In diesem Moment öffnete sich die letzte Tür.
"Ah, Ihr seid gerade rechtzeitig gekommen", erklang eine tiefe und ein wenig knarrende Stimme, die trotzdem auf eine gewisse Art überzeugend wirkte.
Dryan dachte für einen Moment an einen bestimmten theranischen Politiker, der … Aber der Mann, der aus der Tür trat, sah nicht sehr theranisch aus. Dem Menschen fehlte die fast künstlich wirkende Symmetrie der theranischen Gesichtszüge, auch wenn er nicht unansehnlich war. Wenn seine hellbraunen Augen nicht so kalt sein würden - und der weiter leise vor sich hin murmelnde Blutelf nicht in seinen Ketten liegen würde - wäre Dolmos vielleicht sogar ein Mensch gewesen, dem man auf dem ersten Blick vertrauen mochte.
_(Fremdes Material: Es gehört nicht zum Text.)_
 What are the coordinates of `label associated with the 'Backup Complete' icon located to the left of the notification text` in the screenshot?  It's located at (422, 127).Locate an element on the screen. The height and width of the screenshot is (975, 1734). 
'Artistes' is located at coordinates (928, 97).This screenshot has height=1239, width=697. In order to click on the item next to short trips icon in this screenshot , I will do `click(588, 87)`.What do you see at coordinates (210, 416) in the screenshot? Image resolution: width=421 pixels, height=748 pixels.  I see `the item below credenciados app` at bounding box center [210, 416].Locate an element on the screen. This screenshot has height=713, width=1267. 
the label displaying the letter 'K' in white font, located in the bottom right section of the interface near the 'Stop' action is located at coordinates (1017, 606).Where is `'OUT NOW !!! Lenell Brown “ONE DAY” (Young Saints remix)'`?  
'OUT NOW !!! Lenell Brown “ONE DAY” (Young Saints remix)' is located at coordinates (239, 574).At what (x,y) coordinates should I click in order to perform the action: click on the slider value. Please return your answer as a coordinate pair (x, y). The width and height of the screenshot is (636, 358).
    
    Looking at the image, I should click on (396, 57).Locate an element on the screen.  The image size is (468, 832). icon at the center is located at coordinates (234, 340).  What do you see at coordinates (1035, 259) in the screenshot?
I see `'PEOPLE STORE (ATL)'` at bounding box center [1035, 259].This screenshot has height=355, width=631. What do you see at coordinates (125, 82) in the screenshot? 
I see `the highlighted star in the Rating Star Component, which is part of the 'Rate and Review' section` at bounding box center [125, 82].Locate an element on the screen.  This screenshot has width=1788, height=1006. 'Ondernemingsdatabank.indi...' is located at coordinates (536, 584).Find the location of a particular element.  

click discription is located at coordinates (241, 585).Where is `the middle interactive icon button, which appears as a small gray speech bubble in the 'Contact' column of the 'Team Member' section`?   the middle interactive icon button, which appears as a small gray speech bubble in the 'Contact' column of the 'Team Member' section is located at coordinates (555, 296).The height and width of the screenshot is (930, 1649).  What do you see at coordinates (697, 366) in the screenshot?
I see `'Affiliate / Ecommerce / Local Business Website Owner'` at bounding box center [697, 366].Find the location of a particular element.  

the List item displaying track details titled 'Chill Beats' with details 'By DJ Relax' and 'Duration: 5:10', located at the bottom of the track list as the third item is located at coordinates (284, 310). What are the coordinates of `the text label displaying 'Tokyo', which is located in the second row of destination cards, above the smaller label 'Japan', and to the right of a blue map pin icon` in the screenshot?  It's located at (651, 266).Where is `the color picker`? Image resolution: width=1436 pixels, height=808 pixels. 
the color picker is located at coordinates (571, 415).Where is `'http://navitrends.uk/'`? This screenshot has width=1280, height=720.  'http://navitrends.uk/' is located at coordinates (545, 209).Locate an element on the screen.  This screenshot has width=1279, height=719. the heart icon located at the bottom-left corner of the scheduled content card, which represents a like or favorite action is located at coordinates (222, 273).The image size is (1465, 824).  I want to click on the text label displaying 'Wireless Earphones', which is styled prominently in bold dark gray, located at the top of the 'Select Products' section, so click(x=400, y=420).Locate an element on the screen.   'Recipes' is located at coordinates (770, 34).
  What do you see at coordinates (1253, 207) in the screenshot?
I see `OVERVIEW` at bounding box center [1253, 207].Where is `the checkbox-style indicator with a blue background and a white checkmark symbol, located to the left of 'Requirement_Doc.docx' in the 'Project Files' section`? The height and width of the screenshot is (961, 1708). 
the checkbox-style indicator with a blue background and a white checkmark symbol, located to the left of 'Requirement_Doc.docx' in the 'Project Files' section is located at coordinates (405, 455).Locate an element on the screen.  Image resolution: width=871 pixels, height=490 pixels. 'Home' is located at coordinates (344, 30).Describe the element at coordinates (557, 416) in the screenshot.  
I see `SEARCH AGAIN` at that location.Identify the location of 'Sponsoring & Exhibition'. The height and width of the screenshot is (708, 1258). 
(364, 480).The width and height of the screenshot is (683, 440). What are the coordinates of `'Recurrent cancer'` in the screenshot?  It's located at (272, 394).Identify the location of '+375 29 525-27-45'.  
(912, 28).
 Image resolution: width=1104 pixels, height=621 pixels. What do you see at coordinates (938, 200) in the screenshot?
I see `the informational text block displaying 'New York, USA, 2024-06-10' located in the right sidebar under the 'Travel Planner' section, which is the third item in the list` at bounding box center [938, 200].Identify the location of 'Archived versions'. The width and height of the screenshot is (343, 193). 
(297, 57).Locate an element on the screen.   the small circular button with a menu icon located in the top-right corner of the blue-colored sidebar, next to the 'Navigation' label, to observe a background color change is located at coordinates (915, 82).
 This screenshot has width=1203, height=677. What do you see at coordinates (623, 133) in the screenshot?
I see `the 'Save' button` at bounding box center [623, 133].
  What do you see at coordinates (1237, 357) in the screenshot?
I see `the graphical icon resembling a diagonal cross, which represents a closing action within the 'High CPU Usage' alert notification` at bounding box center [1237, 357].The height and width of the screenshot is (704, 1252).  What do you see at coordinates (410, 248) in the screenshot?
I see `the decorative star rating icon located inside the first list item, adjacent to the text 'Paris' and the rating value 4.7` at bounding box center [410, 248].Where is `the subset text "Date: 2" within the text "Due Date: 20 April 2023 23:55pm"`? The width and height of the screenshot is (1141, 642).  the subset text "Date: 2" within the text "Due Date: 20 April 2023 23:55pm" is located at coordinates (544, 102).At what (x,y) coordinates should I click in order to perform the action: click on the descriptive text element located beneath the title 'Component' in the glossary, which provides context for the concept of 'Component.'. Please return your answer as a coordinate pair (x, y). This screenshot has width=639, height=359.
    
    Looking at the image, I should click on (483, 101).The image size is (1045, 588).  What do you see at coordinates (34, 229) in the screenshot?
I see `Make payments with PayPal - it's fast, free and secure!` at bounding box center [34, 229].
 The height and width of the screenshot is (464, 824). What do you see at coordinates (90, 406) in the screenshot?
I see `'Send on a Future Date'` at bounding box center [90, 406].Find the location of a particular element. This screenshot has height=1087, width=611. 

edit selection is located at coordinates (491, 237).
Aber nicht mehr auf den zweiten. Die Robe des Mannes war schwarz und mit Elementarsymbolen und Totenschädeln bestickt. Also auch noch Geisterbeschwörer - darauf hätte er eigentlich schon vor dem Portal kommen müssen.
"Ich würde Euch gern zu einer Tasse Tee einladen und Euch vom Abschluß meiner Forschungen erzählen", fuhr Dolmos lächelnd fort. "Ich habe lange nicht mit Kollegen …"
Telseks wilder Schrei, ein Tigersprung und ein Schwung der Axt unterbrachen ihn für immer.